Climeworks is a Swiss technology company that has two direct-air-capture sites, one near Zurich and one in Iceland (Figure 5).[3] The site in Zurich sells carbon dioxide to local greenhouses to enhance plant growth, and to a local Coca-Cola factory to put the fizz in soda.[4] Both of these are temporary uses for carbon.
According to its website, Climeworks appears to be monetizing its Icelandic operations with a subscription service for carbon dioxide removal; “We want to inspire a billion people to remove carbon dioxide from the air and reverse climate change.” At a quoted subscription cost of €15 – €50 ($17 – $57 USD) per month, they are not thinking small. Microsoft, Spotify, and Audi, and more than 10,000 others have subscribed so far. With a few clicks and a credit card, you, too, can be a “climate pioneer” and place your order for carbon removal on your behalf.
[7] Government of Canada https://www.canada.ca/en/department-finance/programs/consultations/2021/investment-tax-credit-carbon-capture-utilization-storage.html
[8] D. W. Keith, G. Holmes, D. St.
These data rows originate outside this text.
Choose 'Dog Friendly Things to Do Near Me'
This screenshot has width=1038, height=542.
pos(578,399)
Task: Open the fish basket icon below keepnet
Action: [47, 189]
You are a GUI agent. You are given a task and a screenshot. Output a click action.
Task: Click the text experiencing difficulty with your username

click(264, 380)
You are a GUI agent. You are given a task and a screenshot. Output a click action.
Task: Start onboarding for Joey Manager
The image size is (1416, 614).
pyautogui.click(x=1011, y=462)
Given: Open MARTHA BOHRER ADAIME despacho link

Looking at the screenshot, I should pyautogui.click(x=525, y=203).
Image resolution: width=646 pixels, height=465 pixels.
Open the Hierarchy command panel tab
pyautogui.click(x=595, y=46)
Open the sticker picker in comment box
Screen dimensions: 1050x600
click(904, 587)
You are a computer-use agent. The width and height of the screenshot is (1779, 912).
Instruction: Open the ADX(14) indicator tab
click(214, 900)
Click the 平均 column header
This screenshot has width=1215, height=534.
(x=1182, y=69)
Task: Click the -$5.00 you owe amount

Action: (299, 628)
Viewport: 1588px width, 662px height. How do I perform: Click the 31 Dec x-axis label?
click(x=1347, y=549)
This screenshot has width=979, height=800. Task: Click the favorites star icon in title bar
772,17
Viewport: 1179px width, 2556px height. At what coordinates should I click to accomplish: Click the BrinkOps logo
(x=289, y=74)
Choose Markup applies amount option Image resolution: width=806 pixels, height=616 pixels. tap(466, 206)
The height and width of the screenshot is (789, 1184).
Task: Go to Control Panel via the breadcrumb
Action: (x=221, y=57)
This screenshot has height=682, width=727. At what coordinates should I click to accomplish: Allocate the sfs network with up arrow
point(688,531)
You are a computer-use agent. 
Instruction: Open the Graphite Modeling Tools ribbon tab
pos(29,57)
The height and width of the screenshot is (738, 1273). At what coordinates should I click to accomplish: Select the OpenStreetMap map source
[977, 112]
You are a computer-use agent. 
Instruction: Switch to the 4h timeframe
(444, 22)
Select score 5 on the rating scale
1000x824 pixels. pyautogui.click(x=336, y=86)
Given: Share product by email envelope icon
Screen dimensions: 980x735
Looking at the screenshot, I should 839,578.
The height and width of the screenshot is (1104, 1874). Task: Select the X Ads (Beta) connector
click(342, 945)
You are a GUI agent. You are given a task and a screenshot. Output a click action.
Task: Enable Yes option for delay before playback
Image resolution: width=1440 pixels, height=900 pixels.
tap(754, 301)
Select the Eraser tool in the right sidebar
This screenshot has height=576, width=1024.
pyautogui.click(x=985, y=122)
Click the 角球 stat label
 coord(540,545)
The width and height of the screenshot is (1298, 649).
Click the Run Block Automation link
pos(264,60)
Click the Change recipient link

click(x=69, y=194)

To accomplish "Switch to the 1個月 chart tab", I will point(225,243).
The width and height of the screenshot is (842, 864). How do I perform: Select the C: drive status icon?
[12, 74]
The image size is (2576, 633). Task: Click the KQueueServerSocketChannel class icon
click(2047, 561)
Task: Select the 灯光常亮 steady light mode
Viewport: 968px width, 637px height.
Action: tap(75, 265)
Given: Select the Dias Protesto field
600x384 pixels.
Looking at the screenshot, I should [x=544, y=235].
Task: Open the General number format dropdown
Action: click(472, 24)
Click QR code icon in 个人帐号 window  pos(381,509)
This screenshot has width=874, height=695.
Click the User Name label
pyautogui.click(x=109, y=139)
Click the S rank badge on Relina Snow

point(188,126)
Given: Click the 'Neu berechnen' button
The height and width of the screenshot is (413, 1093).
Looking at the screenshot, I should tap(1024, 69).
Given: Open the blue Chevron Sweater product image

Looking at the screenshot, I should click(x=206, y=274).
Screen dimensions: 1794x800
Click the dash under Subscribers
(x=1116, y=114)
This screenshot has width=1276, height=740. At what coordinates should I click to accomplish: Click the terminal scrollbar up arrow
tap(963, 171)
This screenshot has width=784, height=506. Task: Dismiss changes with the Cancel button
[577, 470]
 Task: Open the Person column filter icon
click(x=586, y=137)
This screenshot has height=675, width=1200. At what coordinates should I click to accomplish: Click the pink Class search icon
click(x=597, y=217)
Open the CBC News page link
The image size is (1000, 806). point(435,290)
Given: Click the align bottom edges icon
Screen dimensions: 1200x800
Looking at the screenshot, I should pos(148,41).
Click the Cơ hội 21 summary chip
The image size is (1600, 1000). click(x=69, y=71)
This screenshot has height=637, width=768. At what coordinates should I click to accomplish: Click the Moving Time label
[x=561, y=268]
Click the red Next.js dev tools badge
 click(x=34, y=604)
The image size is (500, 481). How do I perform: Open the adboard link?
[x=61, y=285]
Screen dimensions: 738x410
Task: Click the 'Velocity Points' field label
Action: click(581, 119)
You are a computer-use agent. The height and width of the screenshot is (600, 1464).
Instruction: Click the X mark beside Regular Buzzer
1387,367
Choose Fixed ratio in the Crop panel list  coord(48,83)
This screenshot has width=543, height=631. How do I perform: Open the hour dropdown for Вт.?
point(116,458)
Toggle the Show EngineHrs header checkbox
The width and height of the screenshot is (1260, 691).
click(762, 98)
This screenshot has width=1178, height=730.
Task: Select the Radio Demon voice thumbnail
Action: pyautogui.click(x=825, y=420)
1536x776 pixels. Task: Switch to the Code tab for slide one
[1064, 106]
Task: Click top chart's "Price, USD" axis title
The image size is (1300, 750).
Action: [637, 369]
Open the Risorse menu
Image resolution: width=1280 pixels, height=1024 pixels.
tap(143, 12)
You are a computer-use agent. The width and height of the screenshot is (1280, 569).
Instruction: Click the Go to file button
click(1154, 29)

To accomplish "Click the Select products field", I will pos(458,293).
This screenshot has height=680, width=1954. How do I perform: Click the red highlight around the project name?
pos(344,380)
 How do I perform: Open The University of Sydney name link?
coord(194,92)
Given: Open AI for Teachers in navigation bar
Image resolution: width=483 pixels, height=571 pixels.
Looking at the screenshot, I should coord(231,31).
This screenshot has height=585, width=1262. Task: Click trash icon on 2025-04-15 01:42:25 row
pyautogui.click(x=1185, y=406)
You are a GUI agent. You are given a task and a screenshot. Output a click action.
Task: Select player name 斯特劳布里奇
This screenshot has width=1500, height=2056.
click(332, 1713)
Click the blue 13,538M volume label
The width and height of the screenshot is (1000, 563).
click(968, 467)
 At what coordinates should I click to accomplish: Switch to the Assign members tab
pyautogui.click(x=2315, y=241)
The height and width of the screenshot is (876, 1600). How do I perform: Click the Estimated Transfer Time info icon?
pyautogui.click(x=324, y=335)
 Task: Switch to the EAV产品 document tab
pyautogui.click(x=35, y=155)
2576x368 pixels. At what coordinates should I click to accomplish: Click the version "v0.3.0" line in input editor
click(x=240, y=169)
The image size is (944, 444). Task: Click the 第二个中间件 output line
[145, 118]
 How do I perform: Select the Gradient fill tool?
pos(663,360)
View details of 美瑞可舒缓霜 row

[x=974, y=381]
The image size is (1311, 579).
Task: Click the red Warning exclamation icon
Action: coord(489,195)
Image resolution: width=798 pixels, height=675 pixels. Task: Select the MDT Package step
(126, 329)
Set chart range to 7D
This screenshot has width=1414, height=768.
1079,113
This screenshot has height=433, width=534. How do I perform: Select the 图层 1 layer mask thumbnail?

Angelo, K. Heidel, A Process for Capturing CO2 from the Atmosphere, VOLUME 2, ISSUE 8, P1573-1594, AUGUST 15, 2018 https://doi.org/10.1016/j.joule.2018.05.006
[10] Jon Gertner, New York Times Magazine, February 12, 2019. https://www.nytimes.com/2019/02/12/magazine/climeworks-business-climate-change.html
Figure 5: The Climeworks Orca direct-air-capture carbon-removal site in Iceland.
There are obviously no easy answers to these problems. Our lives have evolved to be dependent upon increasing amounts of energy, which, so far, have been provided primarily by carbon-intensive fossil fuels. Changing will not be easy or fast, especially when our understanding of complex interconnected natural systems and their adaptability is so rudimentary. Solutions will come from an array of different technologies and systems, large and small, available now or yet to be invented, evolving as we learn.
This is an enormously entangled subject, scientifically, politically, socially, and emotionally. While we are figuring it out, we are going to try things that might not work, hopefully without inadvertently causing harm. In the meantime, we can all try to be aware of our own contributions and do simple things in our everyday life that have the cumulative potential to make a significant difference.